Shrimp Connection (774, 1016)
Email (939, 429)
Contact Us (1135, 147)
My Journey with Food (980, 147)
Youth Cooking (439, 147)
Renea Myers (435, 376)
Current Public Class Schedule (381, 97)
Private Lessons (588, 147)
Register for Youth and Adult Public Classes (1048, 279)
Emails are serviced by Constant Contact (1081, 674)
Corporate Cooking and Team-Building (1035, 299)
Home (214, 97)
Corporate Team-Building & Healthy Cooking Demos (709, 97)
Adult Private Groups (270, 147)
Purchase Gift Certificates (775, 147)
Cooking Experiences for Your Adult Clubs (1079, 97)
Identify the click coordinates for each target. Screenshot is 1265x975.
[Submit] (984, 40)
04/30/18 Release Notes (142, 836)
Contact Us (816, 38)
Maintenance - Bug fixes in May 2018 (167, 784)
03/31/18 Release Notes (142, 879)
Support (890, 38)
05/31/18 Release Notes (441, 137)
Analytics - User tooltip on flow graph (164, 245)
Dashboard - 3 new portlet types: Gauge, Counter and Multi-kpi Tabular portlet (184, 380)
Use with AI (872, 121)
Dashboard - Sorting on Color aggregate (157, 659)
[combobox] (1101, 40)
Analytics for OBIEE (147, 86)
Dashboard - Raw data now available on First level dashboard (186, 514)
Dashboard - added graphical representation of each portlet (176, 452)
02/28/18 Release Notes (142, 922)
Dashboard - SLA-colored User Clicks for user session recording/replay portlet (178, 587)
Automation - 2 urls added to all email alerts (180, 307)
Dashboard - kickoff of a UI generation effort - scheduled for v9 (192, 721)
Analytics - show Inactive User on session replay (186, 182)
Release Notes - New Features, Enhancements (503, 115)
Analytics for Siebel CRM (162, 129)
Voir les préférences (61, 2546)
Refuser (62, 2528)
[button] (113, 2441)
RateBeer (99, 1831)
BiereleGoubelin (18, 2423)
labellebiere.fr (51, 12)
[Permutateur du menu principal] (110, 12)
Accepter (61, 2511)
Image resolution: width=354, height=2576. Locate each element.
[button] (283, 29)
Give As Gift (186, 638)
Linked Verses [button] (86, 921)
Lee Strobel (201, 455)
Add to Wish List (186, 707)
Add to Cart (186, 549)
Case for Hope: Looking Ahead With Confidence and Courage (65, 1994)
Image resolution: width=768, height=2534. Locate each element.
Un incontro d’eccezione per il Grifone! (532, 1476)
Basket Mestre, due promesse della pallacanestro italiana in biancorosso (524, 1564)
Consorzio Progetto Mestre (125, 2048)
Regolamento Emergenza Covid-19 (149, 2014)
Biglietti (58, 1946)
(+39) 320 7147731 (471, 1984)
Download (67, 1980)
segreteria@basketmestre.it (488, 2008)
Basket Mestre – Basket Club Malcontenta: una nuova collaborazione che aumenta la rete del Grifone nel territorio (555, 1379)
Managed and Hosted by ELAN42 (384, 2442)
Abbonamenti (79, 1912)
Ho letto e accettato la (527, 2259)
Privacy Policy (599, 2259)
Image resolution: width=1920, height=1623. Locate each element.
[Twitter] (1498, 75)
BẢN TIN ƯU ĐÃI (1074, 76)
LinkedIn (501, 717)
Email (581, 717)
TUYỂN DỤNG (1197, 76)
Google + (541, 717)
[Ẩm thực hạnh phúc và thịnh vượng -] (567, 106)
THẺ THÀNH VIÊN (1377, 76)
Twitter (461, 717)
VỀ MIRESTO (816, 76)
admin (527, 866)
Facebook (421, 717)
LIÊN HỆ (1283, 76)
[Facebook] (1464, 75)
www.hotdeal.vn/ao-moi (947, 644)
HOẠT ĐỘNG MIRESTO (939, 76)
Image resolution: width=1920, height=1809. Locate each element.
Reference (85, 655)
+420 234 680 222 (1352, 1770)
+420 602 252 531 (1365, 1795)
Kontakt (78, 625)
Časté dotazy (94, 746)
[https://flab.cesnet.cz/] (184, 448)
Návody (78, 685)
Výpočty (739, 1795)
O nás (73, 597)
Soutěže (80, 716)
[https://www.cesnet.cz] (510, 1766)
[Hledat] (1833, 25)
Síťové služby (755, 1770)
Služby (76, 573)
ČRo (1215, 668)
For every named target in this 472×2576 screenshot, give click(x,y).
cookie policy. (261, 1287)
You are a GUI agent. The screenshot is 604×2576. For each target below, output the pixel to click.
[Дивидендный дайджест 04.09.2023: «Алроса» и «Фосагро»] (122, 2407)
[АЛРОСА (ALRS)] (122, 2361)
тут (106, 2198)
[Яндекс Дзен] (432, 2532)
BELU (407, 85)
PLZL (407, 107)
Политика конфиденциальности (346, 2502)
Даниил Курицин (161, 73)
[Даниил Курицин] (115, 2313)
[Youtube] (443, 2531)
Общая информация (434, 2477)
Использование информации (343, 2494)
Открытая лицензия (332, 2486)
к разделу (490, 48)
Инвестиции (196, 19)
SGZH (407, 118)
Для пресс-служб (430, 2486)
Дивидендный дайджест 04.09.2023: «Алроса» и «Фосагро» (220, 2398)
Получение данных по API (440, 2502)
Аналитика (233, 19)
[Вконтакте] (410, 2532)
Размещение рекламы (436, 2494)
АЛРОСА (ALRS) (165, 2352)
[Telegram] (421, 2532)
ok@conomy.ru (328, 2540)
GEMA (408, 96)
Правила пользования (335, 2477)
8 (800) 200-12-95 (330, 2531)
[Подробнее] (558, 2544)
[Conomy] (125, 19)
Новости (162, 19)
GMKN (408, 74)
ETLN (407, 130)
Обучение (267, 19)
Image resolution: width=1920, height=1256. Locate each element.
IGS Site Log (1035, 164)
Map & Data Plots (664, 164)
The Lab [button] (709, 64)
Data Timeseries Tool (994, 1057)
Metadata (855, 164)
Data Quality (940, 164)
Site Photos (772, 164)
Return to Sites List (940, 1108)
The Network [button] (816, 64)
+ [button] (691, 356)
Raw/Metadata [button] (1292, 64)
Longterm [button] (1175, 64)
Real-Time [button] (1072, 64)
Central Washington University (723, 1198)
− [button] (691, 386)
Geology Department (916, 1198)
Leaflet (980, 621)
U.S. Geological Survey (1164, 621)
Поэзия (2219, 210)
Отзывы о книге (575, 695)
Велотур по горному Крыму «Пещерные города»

## EXERCISE
The answer must consist of the lines from the one with "222 (1352, 1770)" through the final line of the entries above, exactly as they are, and nothing else.

## ANSWER FOR THIS EXERCISE
+420 234 680 222 (1352, 1770)
+420 602 252 531 (1365, 1795)
Kontakt (78, 625)
Časté dotazy (94, 746)
[https://flab.cesnet.cz/] (184, 448)
Návody (78, 685)
Výpočty (739, 1795)
O nás (73, 597)
Soutěže (80, 716)
[https://www.cesnet.cz] (510, 1766)
[Hledat] (1833, 25)
Síťové služby (755, 1770)
Služby (76, 573)
ČRo (1215, 668)
For every named target in this 472×2576 screenshot, give click(x,y).
cookie policy. (261, 1287)
You are a GUI agent. The screenshot is 604×2576. For each target below, output the pixel to click.
[Дивидендный дайджест 04.09.2023: «Алроса» и «Фосагро»] (122, 2407)
[АЛРОСА (ALRS)] (122, 2361)
тут (106, 2198)
[Яндекс Дзен] (432, 2532)
BELU (407, 85)
PLZL (407, 107)
Политика конфиденциальности (346, 2502)
Даниил Курицин (161, 73)
[Даниил Курицин] (115, 2313)
[Youtube] (443, 2531)
Общая информация (434, 2477)
Использование информации (343, 2494)
Открытая лицензия (332, 2486)
к разделу (490, 48)
Инвестиции (196, 19)
SGZH (407, 118)
Для пресс-служб (430, 2486)
Дивидендный дайджест 04.09.2023: «Алроса» и «Фосагро» (220, 2398)
Получение данных по API (440, 2502)
Аналитика (233, 19)
[Вконтакте] (410, 2532)
Размещение рекламы (436, 2494)
АЛРОСА (ALRS) (165, 2352)
[Telegram] (421, 2532)
ok@conomy.ru (328, 2540)
GEMA (408, 96)
Правила пользования (335, 2477)
8 (800) 200-12-95 (330, 2531)
[Подробнее] (558, 2544)
[Conomy] (125, 19)
Новости (162, 19)
GMKN (408, 74)
ETLN (407, 130)
Обучение (267, 19)
Image resolution: width=1920, height=1256. Locate each element.
IGS Site Log (1035, 164)
Map & Data Plots (664, 164)
The Lab [button] (709, 64)
Data Timeseries Tool (994, 1057)
Metadata (855, 164)
Data Quality (940, 164)
Site Photos (772, 164)
Return to Sites List (940, 1108)
The Network [button] (816, 64)
+ [button] (691, 356)
Raw/Metadata [button] (1292, 64)
Longterm [button] (1175, 64)
Real-Time [button] (1072, 64)
Central Washington University (723, 1198)
− [button] (691, 386)
Geology Department (916, 1198)
Leaflet (980, 621)
U.S. Geological Survey (1164, 621)
Поэзия (2219, 210)
Отзывы о книге (575, 695)
Велотур по горному Крыму «Пещерные города»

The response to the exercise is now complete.